* start DATA SUPPLIED *
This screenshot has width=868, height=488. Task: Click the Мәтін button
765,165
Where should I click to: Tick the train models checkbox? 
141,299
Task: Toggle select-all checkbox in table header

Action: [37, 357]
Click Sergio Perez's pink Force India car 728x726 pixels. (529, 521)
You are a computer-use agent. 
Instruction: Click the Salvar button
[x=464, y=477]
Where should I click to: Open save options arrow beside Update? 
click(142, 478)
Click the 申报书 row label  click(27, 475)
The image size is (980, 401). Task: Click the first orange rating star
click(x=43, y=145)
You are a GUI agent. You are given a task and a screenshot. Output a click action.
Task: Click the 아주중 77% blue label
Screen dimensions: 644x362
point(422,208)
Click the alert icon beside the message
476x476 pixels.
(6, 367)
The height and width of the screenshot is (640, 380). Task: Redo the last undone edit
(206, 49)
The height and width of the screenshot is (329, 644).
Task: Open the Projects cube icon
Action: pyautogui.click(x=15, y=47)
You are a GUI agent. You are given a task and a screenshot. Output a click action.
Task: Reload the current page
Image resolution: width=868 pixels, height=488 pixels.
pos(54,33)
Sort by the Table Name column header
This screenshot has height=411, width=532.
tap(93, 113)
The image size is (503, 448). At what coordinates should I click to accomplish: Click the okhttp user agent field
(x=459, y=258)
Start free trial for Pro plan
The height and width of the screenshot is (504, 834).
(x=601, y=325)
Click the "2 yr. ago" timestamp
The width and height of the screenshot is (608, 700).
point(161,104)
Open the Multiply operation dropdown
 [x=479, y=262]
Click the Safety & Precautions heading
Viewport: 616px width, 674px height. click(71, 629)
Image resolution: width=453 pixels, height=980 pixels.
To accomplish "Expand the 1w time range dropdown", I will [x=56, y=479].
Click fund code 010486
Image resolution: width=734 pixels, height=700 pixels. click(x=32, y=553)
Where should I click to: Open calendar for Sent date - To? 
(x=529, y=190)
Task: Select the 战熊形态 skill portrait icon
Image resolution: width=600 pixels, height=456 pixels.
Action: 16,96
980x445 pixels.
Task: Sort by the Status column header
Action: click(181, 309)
* end DATA SUPPLIED *
* **SET TASK**:
Put each line of the material above into a numbered list, and leave out any blank lines.

* **FULL SOLUTION**:
1. This screenshot has width=868, height=488. Task: Click the Мәтін button
2. 765,165
3. Where should I click to: Tick the train models checkbox? 
4. 141,299
5. Task: Toggle select-all checkbox in table header
6. Action: [37, 357]
7. Click Sergio Perez's pink Force India car 728x726 pixels. (529, 521)
8. You are a computer-use agent. 
9. Instruction: Click the Salvar button
10. [x=464, y=477]
11. Where should I click to: Open save options arrow beside Update? 
12. click(142, 478)
13. Click the 申报书 row label  click(27, 475)
14. The image size is (980, 401). Task: Click the first orange rating star
15. click(x=43, y=145)
16. You are a GUI agent. You are given a task and a screenshot. Output a click action.
17. Task: Click the 아주중 77% blue label
18. Screen dimensions: 644x362
19. point(422,208)
20. Click the alert icon beside the message
21. 476x476 pixels.
22. (6, 367)
23. The height and width of the screenshot is (640, 380). Task: Redo the last undone edit
24. (206, 49)
25. The height and width of the screenshot is (329, 644).
26. Task: Open the Projects cube icon
27. Action: pyautogui.click(x=15, y=47)
28. You are a GUI agent. You are given a task and a screenshot. Output a click action.
29. Task: Reload the current page
30. Image resolution: width=868 pixels, height=488 pixels.
31. pos(54,33)
32. Sort by the Table Name column header
33. This screenshot has height=411, width=532.
34. tap(93, 113)
35. The image size is (503, 448). At what coordinates should I click to accomplish: Click the okhttp user agent field
36. (x=459, y=258)
37. Start free trial for Pro plan
38. The height and width of the screenshot is (504, 834).
39. (x=601, y=325)
40. Click the "2 yr. ago" timestamp
41. The width and height of the screenshot is (608, 700).
42. point(161,104)
43. Open the Multiply operation dropdown
44.  [x=479, y=262]
45. Click the Safety & Precautions heading
46. Viewport: 616px width, 674px height. click(71, 629)
47. Image resolution: width=453 pixels, height=980 pixels.
48. To accomplish "Expand the 1w time range dropdown", I will [x=56, y=479].
49. Click fund code 010486
50. Image resolution: width=734 pixels, height=700 pixels. click(x=32, y=553)
51. Where should I click to: Open calendar for Sent date - To? 
52. (x=529, y=190)
53. Task: Select the 战熊形态 skill portrait icon
54. Image resolution: width=600 pixels, height=456 pixels.
55. Action: 16,96
56. 980x445 pixels.
57. Task: Sort by the Status column header
58. Action: click(181, 309)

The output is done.